Metadata-Version: 1.1
Name: difftrack
Version: 0.6.0
Summary: Keep track of changes in data structures.
Home-page: https://github.com/qntln/difftrack
Author: Quantlane
Author-email: code@quantlane.com
License: Apache 2.0
Description: Difftrack
        =========
        
        ``difftrack`` is a tool for keeping track of changes in data structures.
        It makes it possible for multiple "listeners" to see
        changes in a dict, a list or any other data structure you want to
        observe and support (these structures are called "dispatchers").
        
        ``difftrack`` has two main classes:
        
        - ``Dispatcher`` - acts like a data structure you write to but also sends
          all changes (diffs) to all its listeners.

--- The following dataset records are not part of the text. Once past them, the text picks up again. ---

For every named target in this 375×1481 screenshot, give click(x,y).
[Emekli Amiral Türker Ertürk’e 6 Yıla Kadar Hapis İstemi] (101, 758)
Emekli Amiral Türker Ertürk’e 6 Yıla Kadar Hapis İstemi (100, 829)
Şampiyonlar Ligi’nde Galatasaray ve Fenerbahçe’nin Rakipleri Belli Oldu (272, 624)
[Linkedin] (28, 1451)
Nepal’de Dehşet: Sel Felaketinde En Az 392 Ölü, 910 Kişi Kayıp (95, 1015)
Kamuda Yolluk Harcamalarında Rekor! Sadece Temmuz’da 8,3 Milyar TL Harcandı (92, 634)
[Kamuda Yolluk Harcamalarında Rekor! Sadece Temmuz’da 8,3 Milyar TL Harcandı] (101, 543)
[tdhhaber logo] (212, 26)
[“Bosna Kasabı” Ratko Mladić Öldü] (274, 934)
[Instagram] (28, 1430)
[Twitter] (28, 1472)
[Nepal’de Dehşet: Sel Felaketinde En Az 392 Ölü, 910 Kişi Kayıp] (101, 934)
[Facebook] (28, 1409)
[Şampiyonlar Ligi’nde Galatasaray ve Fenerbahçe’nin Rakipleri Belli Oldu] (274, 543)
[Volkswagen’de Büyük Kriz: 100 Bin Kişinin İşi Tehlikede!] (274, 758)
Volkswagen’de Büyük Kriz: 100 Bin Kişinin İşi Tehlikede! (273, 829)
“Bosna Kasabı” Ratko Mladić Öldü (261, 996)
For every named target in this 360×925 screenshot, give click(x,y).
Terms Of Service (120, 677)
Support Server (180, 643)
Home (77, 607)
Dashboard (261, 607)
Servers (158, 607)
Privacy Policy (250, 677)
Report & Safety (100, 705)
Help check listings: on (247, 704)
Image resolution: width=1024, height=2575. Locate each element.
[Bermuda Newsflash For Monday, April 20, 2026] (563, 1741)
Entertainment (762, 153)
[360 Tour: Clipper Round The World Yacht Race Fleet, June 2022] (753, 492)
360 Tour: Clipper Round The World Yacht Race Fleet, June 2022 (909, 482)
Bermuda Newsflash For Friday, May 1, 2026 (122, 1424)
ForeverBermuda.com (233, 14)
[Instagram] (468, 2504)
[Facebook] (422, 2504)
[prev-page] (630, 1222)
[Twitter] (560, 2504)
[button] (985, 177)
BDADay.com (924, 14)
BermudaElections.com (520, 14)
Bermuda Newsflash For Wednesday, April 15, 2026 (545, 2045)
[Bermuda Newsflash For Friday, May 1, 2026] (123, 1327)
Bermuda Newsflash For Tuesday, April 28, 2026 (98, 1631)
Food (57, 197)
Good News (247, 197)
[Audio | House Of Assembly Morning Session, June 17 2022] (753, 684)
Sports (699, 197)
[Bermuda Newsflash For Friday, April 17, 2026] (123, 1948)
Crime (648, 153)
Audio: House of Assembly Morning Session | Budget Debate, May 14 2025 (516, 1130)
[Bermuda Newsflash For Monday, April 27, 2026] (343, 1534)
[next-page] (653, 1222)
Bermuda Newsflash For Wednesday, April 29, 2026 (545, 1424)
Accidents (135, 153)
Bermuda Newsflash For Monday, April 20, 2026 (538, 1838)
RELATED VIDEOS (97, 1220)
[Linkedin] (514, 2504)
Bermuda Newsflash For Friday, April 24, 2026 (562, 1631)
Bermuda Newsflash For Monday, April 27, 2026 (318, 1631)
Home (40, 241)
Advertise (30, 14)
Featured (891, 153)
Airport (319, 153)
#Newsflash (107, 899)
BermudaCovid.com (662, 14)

        - ``Listener`` - a listener is connected to one dispatcher and applies incomming
          diffs to its internal structure so each listener looks like the original data
          structure after applying all those diffs.
        
        This division allows ``difftrack`` to have multiple listeners in
        different stages of applying diffs, and it enables listeners
        with special abbilities (e.g. ``difftrack.utils.BoundedListDiffHandler``
        implementing a "top N" list: the list never exceeds a certain fixed size
        but when some items are deleted, previously invisible elements appear).
        
        Basic usage
        -----------
        
        In the following example we are going to create a list dispatcher (you can
        write to it as to a list: use operation ``__setitem__``, ``__delitem__``
        and ``insert``) and two listeners that will listen for diffs and keep
        their own internal state.
        
        .. code:: python
        
        	>>> import difftrack
        	>>> dispatcher = difftrack.ListDispatcher()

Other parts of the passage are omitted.